Schools are beginning to do just that by signing up for the Test for Schools, which is based on PISA and administered by the Organization for Economic Cooperation and Development. The test enables individual schools to understand how they stack up against other countries and to learn what they can do to further improve student outcomes.

Last year, my district—the Fairfax County schools in northern Virginia—took advantage of an opportunity coordinated by the New York City- and Washington-based America Achieves to participate in the OECD Test for Schools pilot. The results were helpful in our understanding of where Fairfax County—the 11th-largest school system in the United States, with middle-income students from around the world—stood internationally, among other benchmarks.

(After my retirement as superintendent this past summer, I became a consultant for America Achieves. I now help to guide districts and schools across the country who wish to take part in this test.)

The benefits from the pilot test were significant, so much so that all 25 Fairfax high schools have voluntarily signed up to participate in the OECD Test for Schools in 2014.

The OECD plans to make the school-based version of PISA available every year, with benchmarking based on the most recent PISA test, which is given every three years. For example, schools that take part in the OECD Test for Schools in the 2013-14 school year will see how they compare to the performance of other nations on the 2012 PISA exam.

Principals want to know how their students compare with those in top-performing countries, better understand international best practices, and improve the outcomes for their students.”

Why, at the very moment when people are throwing out phrases like “test fatigue,” would a school principal want to sign up for more testing?

While the national dialogue around education reform tends to focus on low-income inner-city and rural schools, middle-income suburban school systems like Fairfax County can face many of the same challenges: inadequate graduation rates, high remediation rates in college, and too many students who do not complete high school on time. These are challenges that we—my principals and I—and our peers across the country wanted to solve.

Each high school that takes the OECD Test for Schools receives a detailed report, explaining the findings and sharing student-survey results.
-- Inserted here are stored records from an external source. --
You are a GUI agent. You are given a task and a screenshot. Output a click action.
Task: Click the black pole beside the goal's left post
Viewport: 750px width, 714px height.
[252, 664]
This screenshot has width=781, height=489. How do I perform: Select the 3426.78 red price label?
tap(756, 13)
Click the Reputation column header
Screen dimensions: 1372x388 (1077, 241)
Each report compares performance with that of high schools from around the globe and highlights any lessons that may be relevant to that particular school. In Fairfax County, this report was immensely powerful in helping us understand the factors that have had an impact on our schools’ performance.

To that end, the OECD notes the importance of rigorous content, a supportive learning environment, and an equitable distribution of resources for enhanced learning opportunities, and the ability to apply content and skills in new situations.
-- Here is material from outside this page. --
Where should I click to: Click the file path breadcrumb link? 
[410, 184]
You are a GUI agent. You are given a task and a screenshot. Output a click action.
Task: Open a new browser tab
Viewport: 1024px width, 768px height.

Many of the Fairfax high schools, some of which include significant low-income populations, performed above the international average and on par with some of the highest performers in the world. In both reading and math, those schools outperformed both Finland and South Korea and closely matched those high-performing nations’ science scores, even as most of the United States did not fare as well.

While we learned more about factors influencing the high-performing schools in our district, we also learned about factors that influenced lower performance in other schools. The results, and the reports from the OECD, gave us an opportunity to develop improvement strategies that my successor as Fairfax County’s schools chief is implementing this school year.

Based on clear results from the OECD Test for Schools, we saw a need to revise our instructional approaches to include more interdisciplinary learning, starting in our middle schools. It’s this kind of approach that can help to foster the critical-thinking and problem-solving skills that are essential for success in the workplace. Fairfax County is now altering professional-development activities to focus on these strategies.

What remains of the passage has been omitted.